The most common method to reduce this power consumption is to turn off the clocks when they are not needed. This method is known as clock gating. Modern EDA design tools support automatic insertion of clock gating: they can identify circuits, and the insertion of clock gating can be done without altering the logical functionality, as shown in Figure 2-1.
In the original RTL, whether the registers are updated depends on the variable EN. The same result can be achieved based on clock gating of the same variable.
If the involved registers are single-bit, the power savings may not be significant. If they are 32-bit registers, then a clock gating unit can control 32 registers (as well as any buffers in their clock tree). This can lead to substantial power savings.
In early RTL designs, engineers would explicitly code clock gating circuits in RTL. This method is prone to errors—it is easy to create a clock gating circuit that generates glitches, leading to functional errors. Today, most libraries, including specific clock gating cells, can be recognized by synthesis tools. Explicit clock gating libraries can be automatically inserted, making clock gating a simple and reliable method for reducing power consumption. This clock gating strategy can be implemented without any changes to the RTL.
A paper reported a unique opportunity where a team recently had to compare a (nearly) identical chip implementation with and without clock gating. As an energy-saving engineering effort, an existing circuit chip without clock gating was redesigned and implemented in a 180nm process, with only minor changes to the logic (some small blocks were removed and replaced with others).
The report showed a 20% reduction in area and a power savings of 34% to 43%. The specific power savings ratio from clock gating depends on the operating mode. The power measurements came from actual silicon, and the area savings were due to a single clock gating cell replacing multiple multiplexers.
After some analysis and experimentation, the team concluded that clock gating should only be used on signals with a bit width of at least 3 bits. Using it on 1-bit registers does not achieve a balance between area and power optimization. Most of the energy savings are due to clock gating cells being placed early in the clock path. About 60% of the clock buffers appear after the clock gating, so their activity is reduced to zero during gating.

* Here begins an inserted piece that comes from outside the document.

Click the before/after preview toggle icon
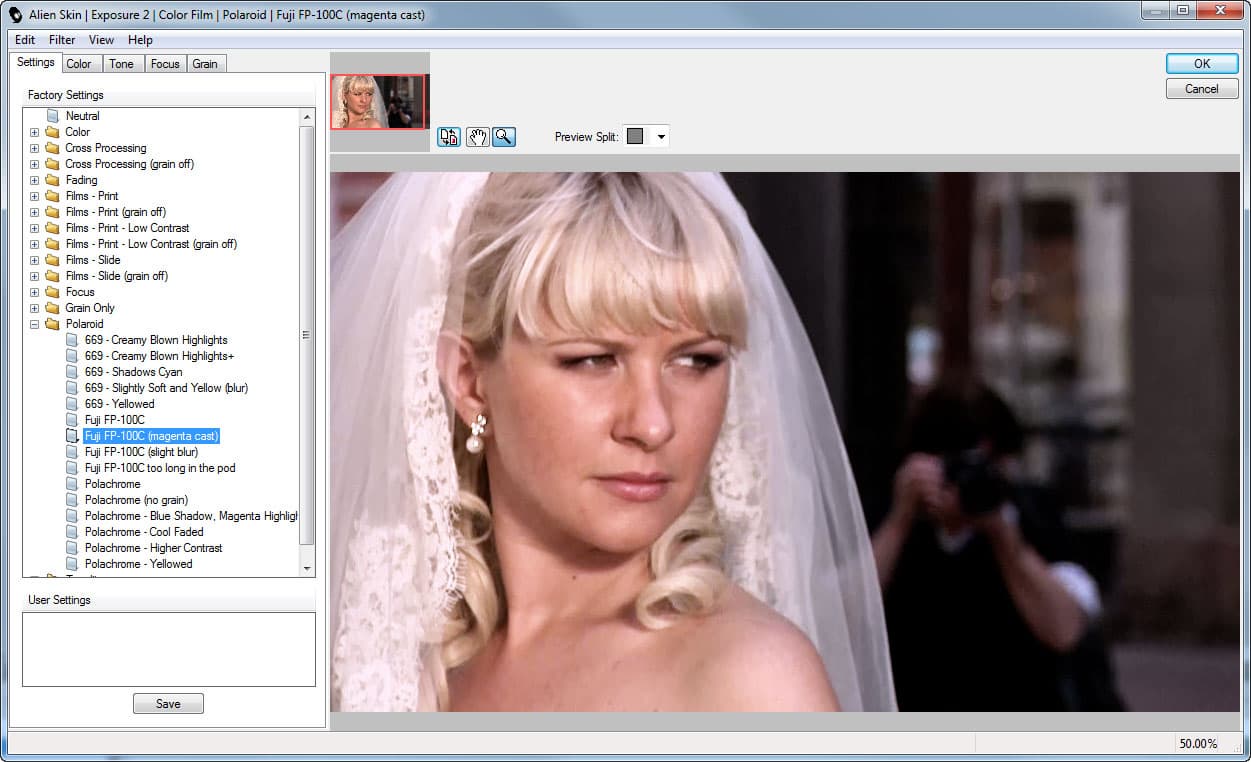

Gate-Level Power Optimization
In addition to clock gating, tools can also perform some logic optimizations to minimize dynamic power consumption. Figure 2-2 shows two of these optimizations. In the upper half of the figure, the output of a gate has particularly high activity. Since it is followed by a NOR gate, these two gates can be remapped to an AND-OR gate plus an inverter, so that the high-activity network exists within the module. Now, the high-activity node (the output of the gate) drives smaller capacitance, reducing dynamic power consumption.
In the lower half of the figure, the gate has been preliminarily mapped so that a high-activity signal is connected to a high-power input pin, while a low-activity signal is mapped to a low-power pin. For multi-input gates, there can be significant differences in input capacitance and power across different pins. By remapping inputs to connect high-activity signals to low-power inputs, optimization tools can reduce dynamic power consumption.
Other examples of gate-level power optimization include changing cell sizes and buffer insertion. Regarding cell sizes, the tool can selectively increase and decrease cell drive strength across the critical path to meet timing requirements, thereby reducing dynamic power to a smaller value. In buffer insertion, the tool can insert buffers instead of increasing the drive strength of the devices themselves. If done appropriately, this can reduce power consumption. Like clock gating, gate-level power optimization is performed by synthesis and other EDA tools and is transparent to RTL designers.